If you happen to get your hands on a Tesla GPU without a fan and just slap it in some random chassis, you're pretty much guaranteed to have the behavior as described in this question. For this reason, Tesla "M" series and "K" series GPUs are normally only sold to OEMs who have undergone the qualification process.
Since the average sysadmin/system assembler is not likely to devise a suitable closed loop fan control system and normally does not have easy access to the necessary specifications defining the temperature sensor and access method, the only klugey workaround if you have one of these that you simply must play with, is to direct a high level of continuous airflow over the card, in whatever setting you put it. Be advised, that this will most likely be noisy. If you don't have a noisy level of airflow, you probably do not have enough airflow to keep a card cool that is in a high workload situation. In addition, you should probably keep an eye on GPU temps. Note that the nvidia-smi method for monitoring GPU temps does not work for all M class GPUs (i.e. GPUs without a fan).
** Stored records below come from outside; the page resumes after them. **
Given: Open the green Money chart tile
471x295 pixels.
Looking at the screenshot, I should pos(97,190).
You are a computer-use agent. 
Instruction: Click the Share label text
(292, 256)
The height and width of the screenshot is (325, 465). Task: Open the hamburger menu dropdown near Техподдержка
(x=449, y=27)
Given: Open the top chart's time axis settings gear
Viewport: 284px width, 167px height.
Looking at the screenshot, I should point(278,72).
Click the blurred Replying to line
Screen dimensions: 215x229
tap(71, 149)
Unfortunately, the method of temperature sensor access in Fermi and prior for the M class GPUs (different than the C class GPUs) was such that it could not be readily monitored in-system via the nvidia-smi command, so in these cases you will get no temperature reading from nvidia-smi, making this approach even harder to manage. Things changed with the Kepler generation, so now the temperature can be monitored both by the nvidia-smi method and by the server BMC at the hardware/firmware level.
C class products with a fan have a temperature that can be monitored with nvidia-smi, regardless of generation. But this is normally not necessary since the card has it's own control system to keep itself cool.
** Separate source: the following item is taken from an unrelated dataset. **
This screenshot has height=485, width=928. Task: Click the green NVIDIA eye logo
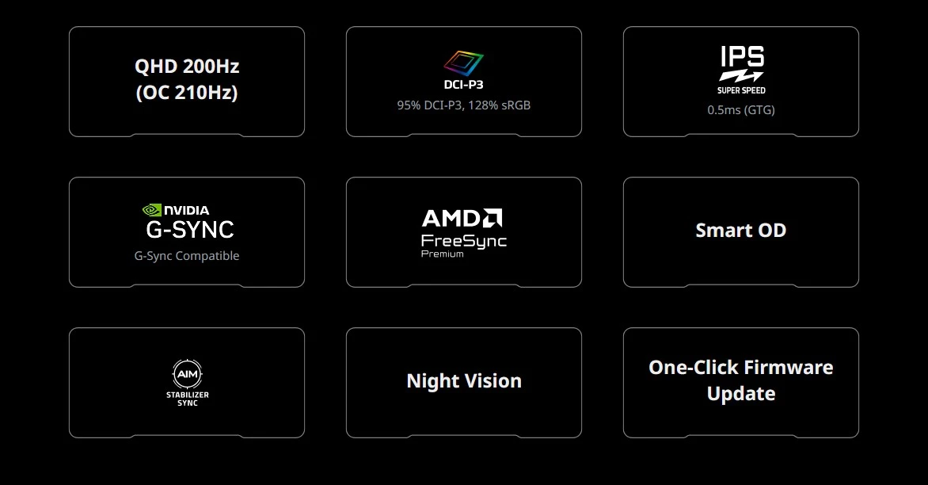point(151,210)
As mentioned in the comments, all GPUs also have a variety of protection mechanisms, none of which are guaranteed to prevent damage. (If you throw the card in a fire, there's nothing to be done about that.) But the first typical mechanism is thermal throttling. At some predefined high temperature near the maximum safe operating range of the GPU, the GPU firmware will independently reduce its clocks to attempt to prevent further temperature rise. (If the card is clocked slower, then generally it's ability to generate heat is also somewhat reduced.) This is a crude mechanism, and when this thermal throttling occurs, something in the cooling arena is already wrong. The card is designed to not enter thermal throttling ever, under normal operating conditions. If temperatures continue to rise (and there is not much headroom at this point), the card will enter it's final protection mode which is to halt itself. At this point the GPU has become unresponsive to the system, and at the OS level, messages like "gpu has fallen of the bus" are typical. This means cooling has failed and protection mechanisms have failed.